Née en 1969 à Tel-Aviv (IL)
Vit et travaille à Paris (FR) et à Tel-Aviv (IL)


Barbed Hula

2000
Vidéo, couleur, sonore
Durée : 2'
Acquisition: 2003


D’emblée, c’est la référence religieuse qui marque. L’image forte de Sigalit Landau pratiquant nue du Hula Hoop en fil barbelé sur une plage israélienne renvoie aux pratiques sacrificielles des origines des religions. Rituels. Stigmates. Propitiations. Marquages indélébiles. L’artiste et performeuse d’origine israélienne se place ici sans conteste dans une lignée du body art cérémonial-cathartique des années 1960 et 70 à la Marina Abramovic, Gina Pane ou les actionnistes viennois. La représentation du corps violenté ou profané comme expiation possible des corruptions de la société contemporaine. Mais chez Sigalit Landau, le pathos inhérent aux formes de ses aînés est ici refoulé par un rapprochement subversif de deux motifs antagonistes : la danse rock’n’roll profane et le sacré de l’icône sacrificielle. Rock my religion. Twist again in Jerusalem. Habituée aux spectaculaires mises en scène (comme cette parade célébrative mais tragique prenant comme sujet la Petite marchande de prose d’Andersen, où elle transformait une bétonneuse en géante boîte à musique mobile 1; ou cette impressionnante reconstitution d’une terrasse de Tel-Aviv, d’où l’on contemplait un infernal verger fruitier d’après la guerre2), Sigalit Landau se plaît à mélanger la douleur et le sublime, la grâce et le sordide, naturalisme et chaos moderniste.
De par ses origines, on ne s’étonnerait pas par ailleurs que l’artiste soit sensible à la notion de frontière. Dans cette perspective, le barbelé est emblématique du double mouvement (voire, sans mauvais jeu de mot, du double tranchant) opéré par tout bornage géographique : à la fois figure de la protection et de la répression (la prairie, l’asile, mais aussi le check-point ou le camp de concentration).

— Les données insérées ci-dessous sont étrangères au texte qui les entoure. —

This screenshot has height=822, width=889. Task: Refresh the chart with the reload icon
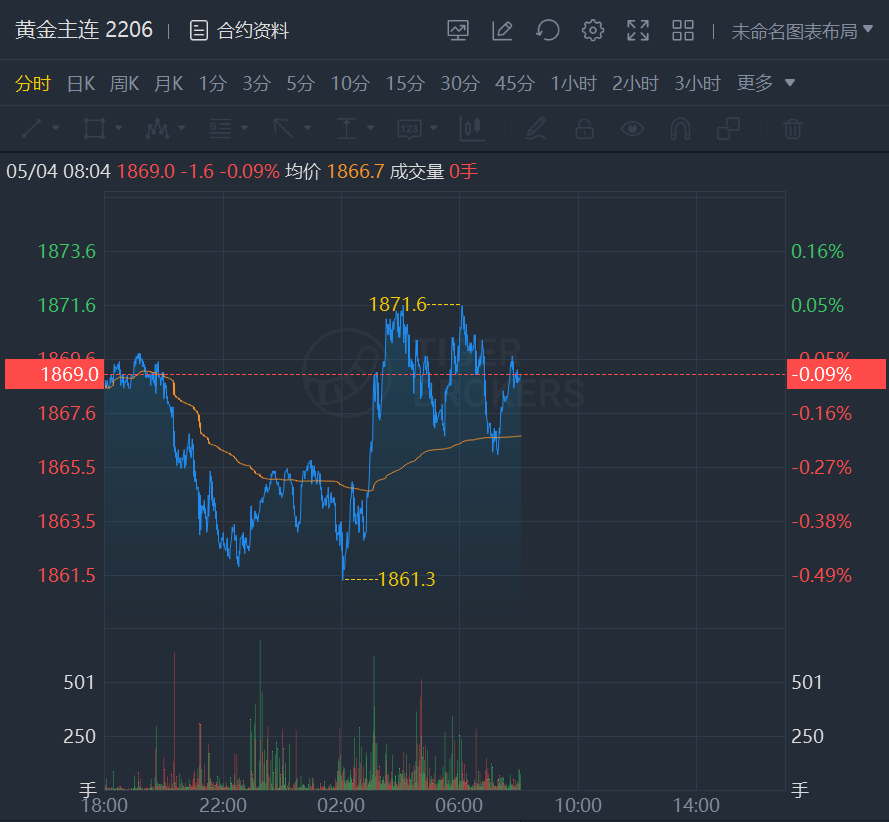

Le barbelé, métonymie de l’appropriation territoriale, ralliant le militaire et le civil, protège et enceint aussi bien qu’il blesse. Tourné dans une zone déserte au sud de Tel-Aviv, le film de Sigalit Landau oppose ainsi la violence dégradante de la démarcation culturelle (celle artificiellement modélisée par l’homme), à la frontière naturelle que représente la mer. Pratiquant une danse dangereuse qui laisse des marques, Sigalit Landau fait montre d’une émouvante résistance à l’oppression, parvenant à jouer du dernier périmètre vital laissé par un espace politique et social astringent qui menace directement l’intégrité physique de ses sujets.